Тогда это казалось совсем несбыточным и уж наверное намного дальше по времени, чем что случилось на самом деле. Наша армия, наш народ победили фашизм, и каждый человек вернул себе счастье любимого труда и свободы.
Все это я вспоминаю сейчас для того, чтобы острее передать чувства гордой радости и торжества, какие я испытывал, держа снова любимый карандаш на Нюрнбергском процессе. Это был уже не тот карандаш, которым я рисовал Маркса, Энгельса и мирные образы русских пейзажей. Это был карандаш, острие которого затачивалось все четыре года войны, поэтому карандаш был мне дорог не только как художнику, а прежде всего, как воину, как делегату от миллионов погибших в войне жертв.
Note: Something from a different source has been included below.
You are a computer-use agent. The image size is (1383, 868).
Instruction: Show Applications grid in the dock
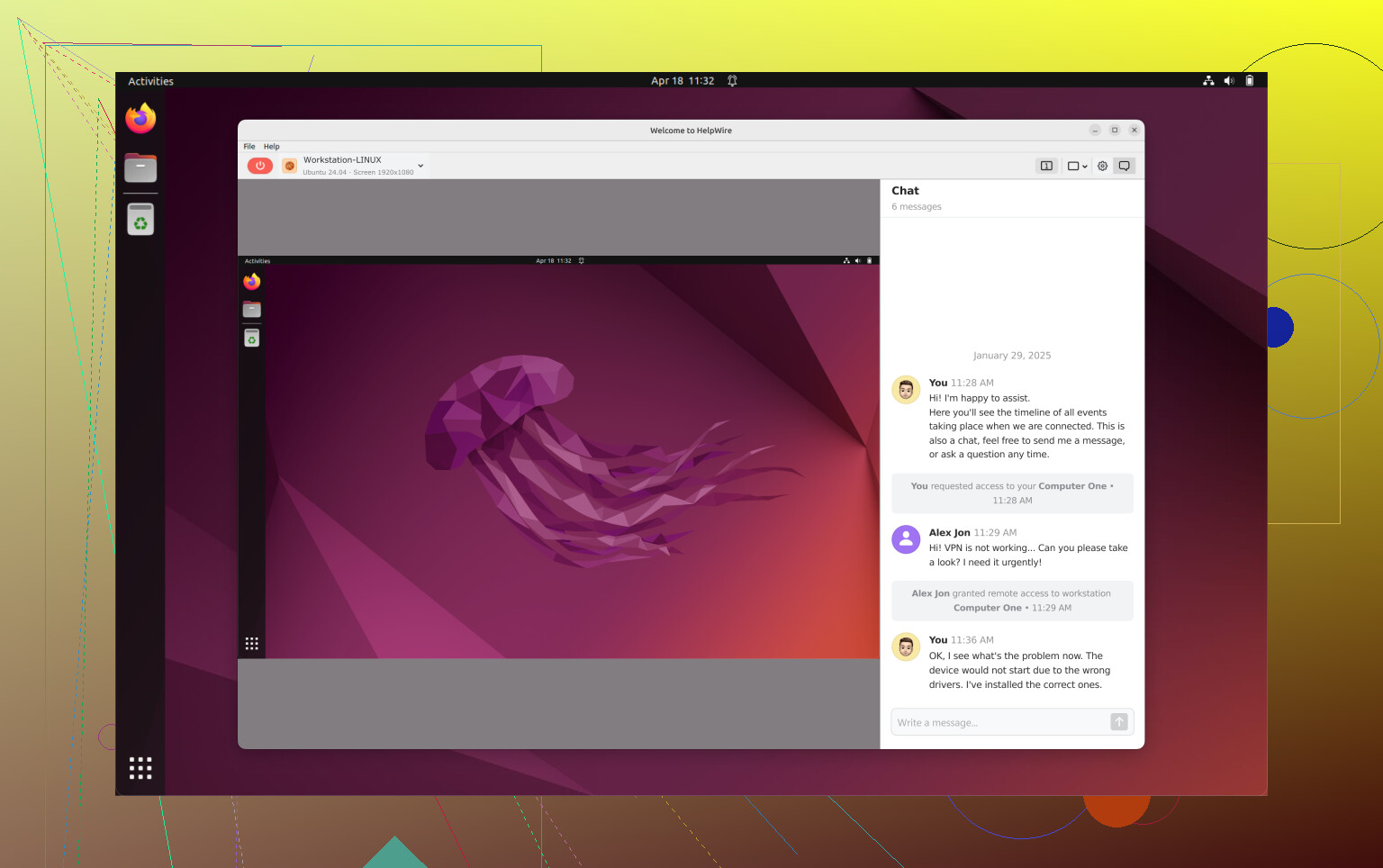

Этим карандашом я хотел выразить свои отношения ненависти и презрения, какие чувствовал весь наш народ к фашизму и его вдохновителям.
Прилетел я в Нюрнберг в военной форме капитана и, очутившись в зале Международного Трибунала, в нескольких шагах от скамьи подсудимых, вначале оторопел. Уж очень, казалось, громадной была ответственность моя как корреспондента. В зале много было нашего брата-художника, но моя судьба была судьбой советского военного художника, поэтому мне было очень страшно перед окружавшими меня людьми за честь моих капитанских погон и мой карандаш.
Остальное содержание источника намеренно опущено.